この混在層の存在により、金属配線間の金属下地層をエッチングした後にこの残渣が残りやすく、特に高精細化が進んだ場合は、配線間の金属下地層をエッチングするだけでは、絶縁信頼性が十分に確保出来ない場合がある。特に理想的な処理では良好であっても、処理のバラつきや工程傷といった変動要因の許容範囲が狭くなり良品が十分に確保しにくいという問題がある。
更に、このような混在層は改質処理を受けている為、ポリイミドエッチング液のような強力な化学処理薬剤に対する耐性が低くなる傾向にあり、特に強アルカリ対してこの傾向が顕著に現れる。そのため、湿式めっきプロセスによって作製した回路基板に上記特許文献2で用いられているような手法を用いた場合には、配線間の露出した基材表面を除去する際に、配線下の混在層も同時にダメージを受け、アンダーカットによる配線の剥離や、密着信頼性の低下などの問題が生じていた。
【先行技術文献】
【特許文献】
【0008】
【特許文献1】特開平08−8513号公報
【特許文献2】特開2004−31428号公報
【特許文献3】特開2005−236249号公報
【発明の概要】
【発明が解決しようとする課題】
【0009】
ポリイミドフィルムに無電解めっきで金属層を形成して製造される高精細なプリント配線基板において、絶縁信頼性向上のためにポリイミドエッチングにより配線間のポリイミド表面を除去しようとした際に、配線下の、改質されたポリイミド層と金属とからなる混在層もダメージを受け、配線下部にアンダーカットや脆弱部が発生し、ポリイミド基板と配線の密着性が低下する、という問題がある。

• _作業内容 1_:
ポリイミド配線基板に関する本文に挙げられている特許文献の公報番号をすべて書き出してください。
• _作業内容 2_:
ポリイミド配線基板に関する本文のうち「更に、このような混在層は」で始まる段落を、主な事実を残して箇条書きにまとめてください。
• _作業内容 3_:
ポリイミド配線基板に関する本文を、最後の文の後から書き進めてください。

• _提供エントリ_:
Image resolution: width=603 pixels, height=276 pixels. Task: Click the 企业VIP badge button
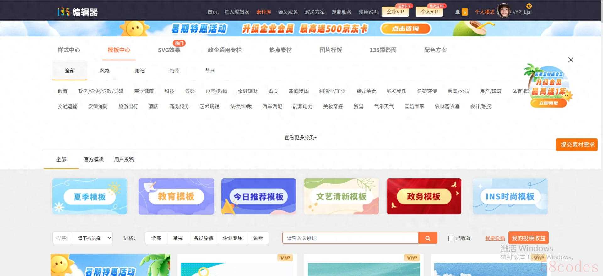click(x=395, y=12)
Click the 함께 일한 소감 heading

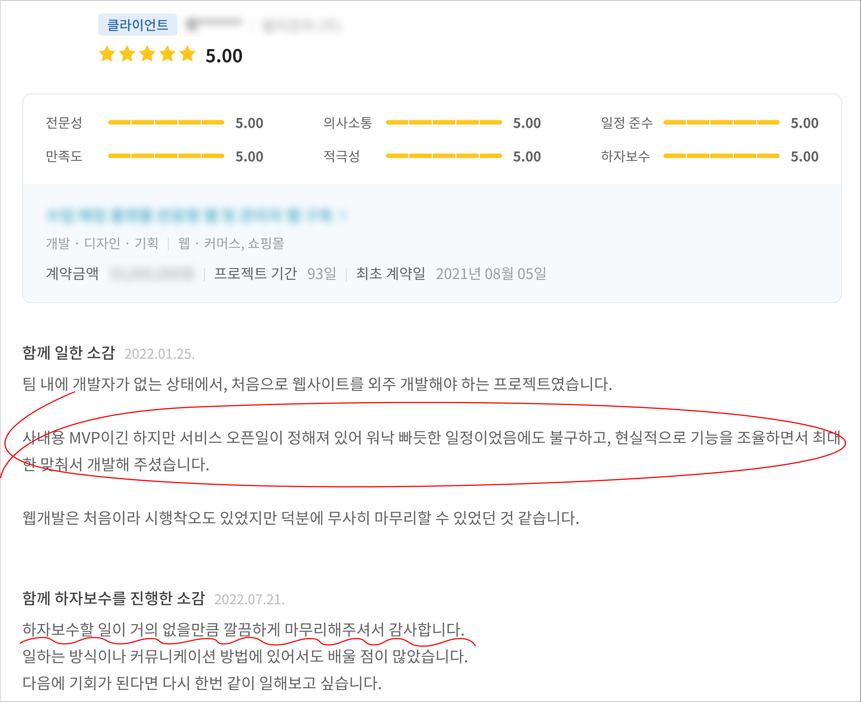[x=69, y=353]
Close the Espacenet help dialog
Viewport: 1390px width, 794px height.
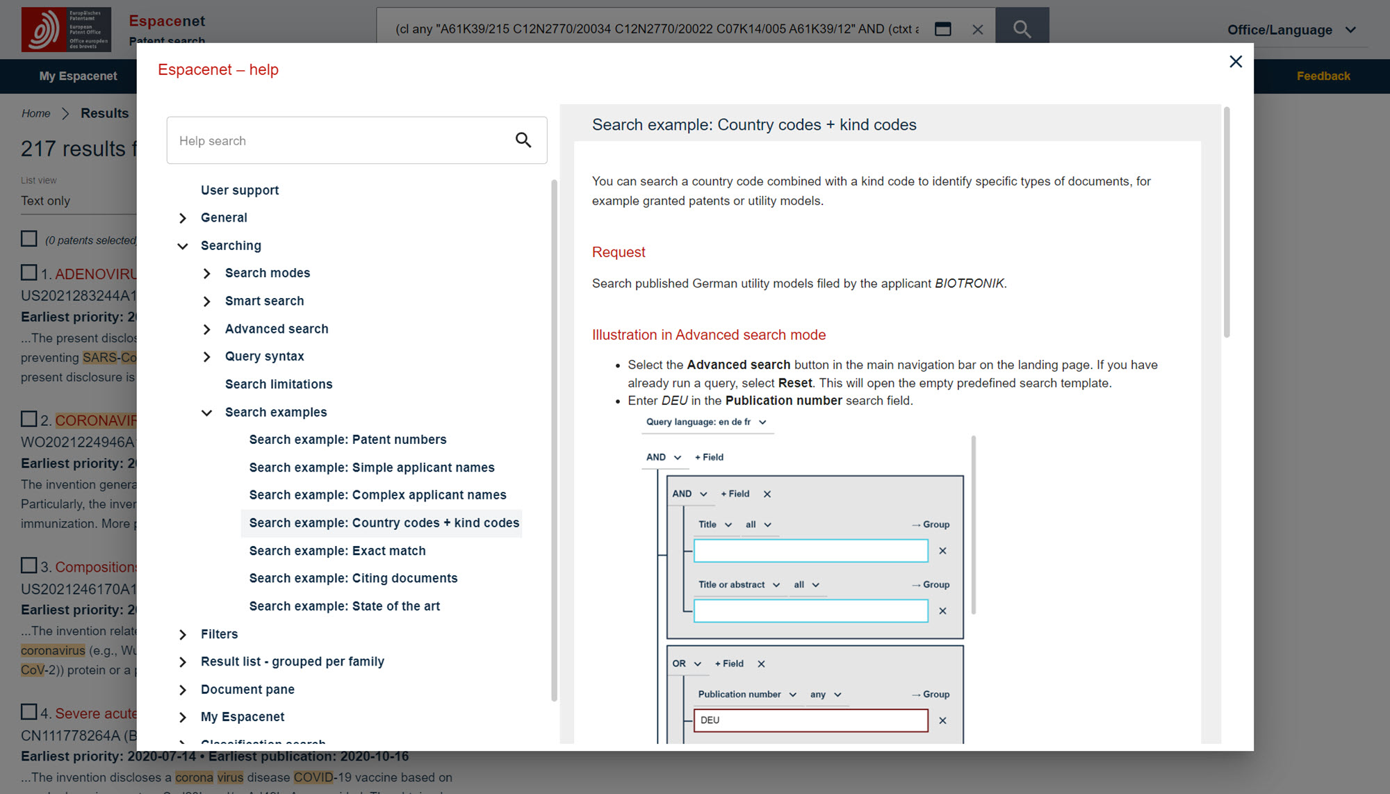click(1236, 62)
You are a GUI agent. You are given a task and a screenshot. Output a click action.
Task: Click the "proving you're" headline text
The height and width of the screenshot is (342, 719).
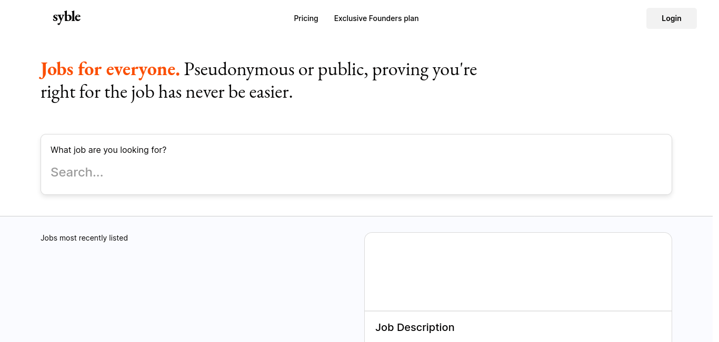coord(424,69)
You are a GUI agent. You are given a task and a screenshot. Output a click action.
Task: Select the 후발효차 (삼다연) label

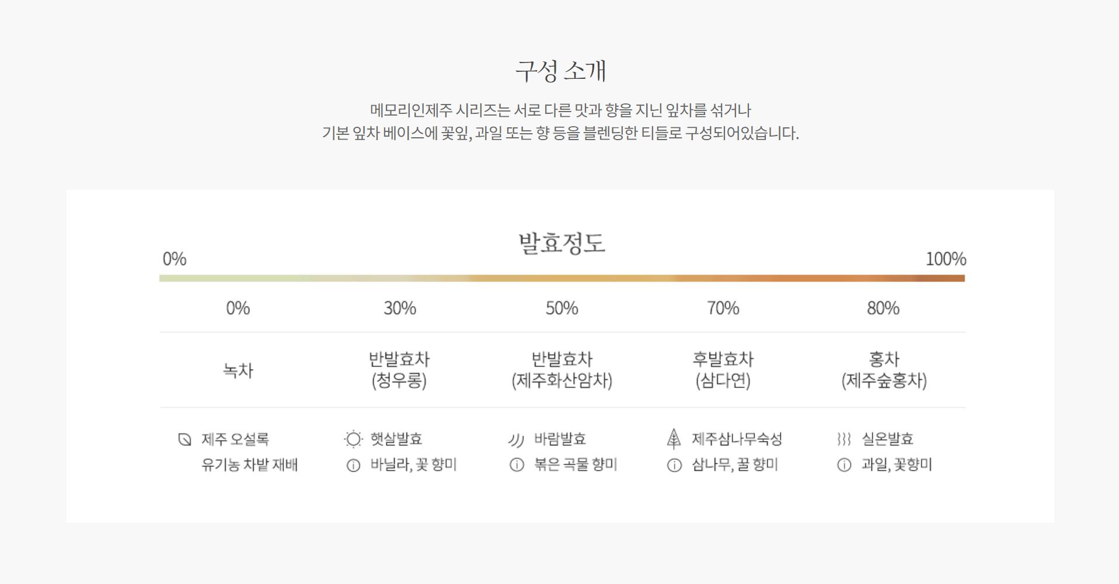723,370
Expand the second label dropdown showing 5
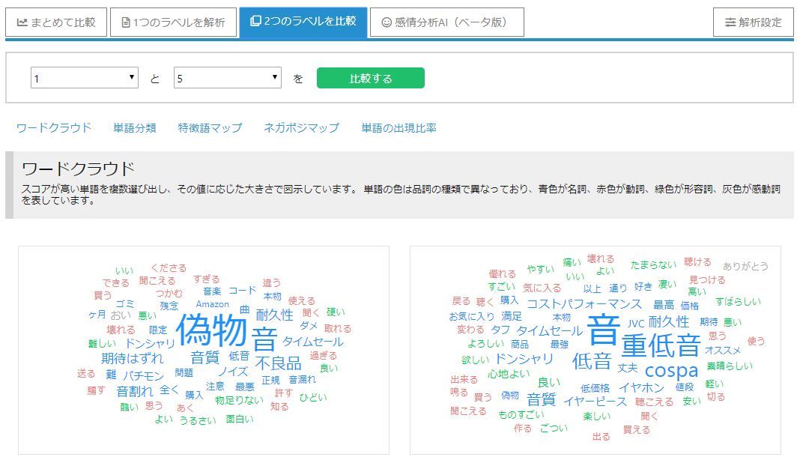This screenshot has height=460, width=800. click(x=227, y=78)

• _回答 1_:
- 特開平08−8513号公報
- 特開2004−31428号公報
- 特開2005−236249号公報

• _回答 2_:
- 混在層は改質処理を受けているため、ポリイミドエッチング液のような強力な化学処理薬剤への耐性が低くなりやすい。
- この傾向は、特に強アルカリに対して顕著である。
- 湿式めっきプロセスで作製した回路基板に特許文献2の手法を用いると、配線間の露出した基材表面を除去する際に、配線下の混在層も同時にダメージを受ける。
- その結果、アンダーカットによる配線の剥離や、密着信頼性の低下といった問題が生じていた。

• _回答 3_:
本発明の目的は、これらの課題を解決し、絶縁信頼性が高く、且つ、耐薬品性に優れたプリント配線基板の製造方法及びプリント配線基板を提供することにある。
【課題を解決するための手段】
【0010】
本発明は、以下の各項に関する。
1.ポリイミドフィルムの表面に配線を有するプリント配線基板の製造方法であって、
1)ポリイミドフィルムの少なくとも一部に、少なくとも無電解金属めっき層を含む金属下地層を形成する工程と、
2)該金属下地層上に、配線となる銅層を無電解めっき、または電解めっきにより形成し、銅配線パターンを形成する工程と、
3)配線間に露出したポリイミドフィルムの表面を、ポリイミドエッチングにより除去する工程とを有し、
上記工程1)で形成される無電解金属めっき層は、ポリイミド表層部に形成されるポリイミドと金属との混在層を介して、ポリイミドフィルム表面に無電解金属めっき層を形成しており、
かつ、
工程1)以降、工程3)より前に、少なくとも1回、混在層に熱処理を行うことを特徴とする、プリント配線基板の製造方法。
2.工程1)以降、工程2)より前、及び工程2)以降、工程3)より前、の2回の熱処理を行うことを特徴とする、請求項1に記載のプリント配線基板の製造方法。
3.熱処理の温度が、100〜180℃であることを特徴とする請求項1または2に記載のプリント配線基板の製造方法。
4.熱処理の時間が、0.5〜10時間であることを特徴とする請求項1〜3のいずれか1項に記載のプリント配線基板の製造方法。
5.前記工程3)においてポリイミドを除去する厚みが30nm〜80nmであることを特徴とする請求項1〜4のいずれか1項に記載のプリント配線基板の製造方法。
6.請求項1〜5のいずれか1項に記載のプリント配線基板の製造方法により製造したことを特徴とするプリント配線基板。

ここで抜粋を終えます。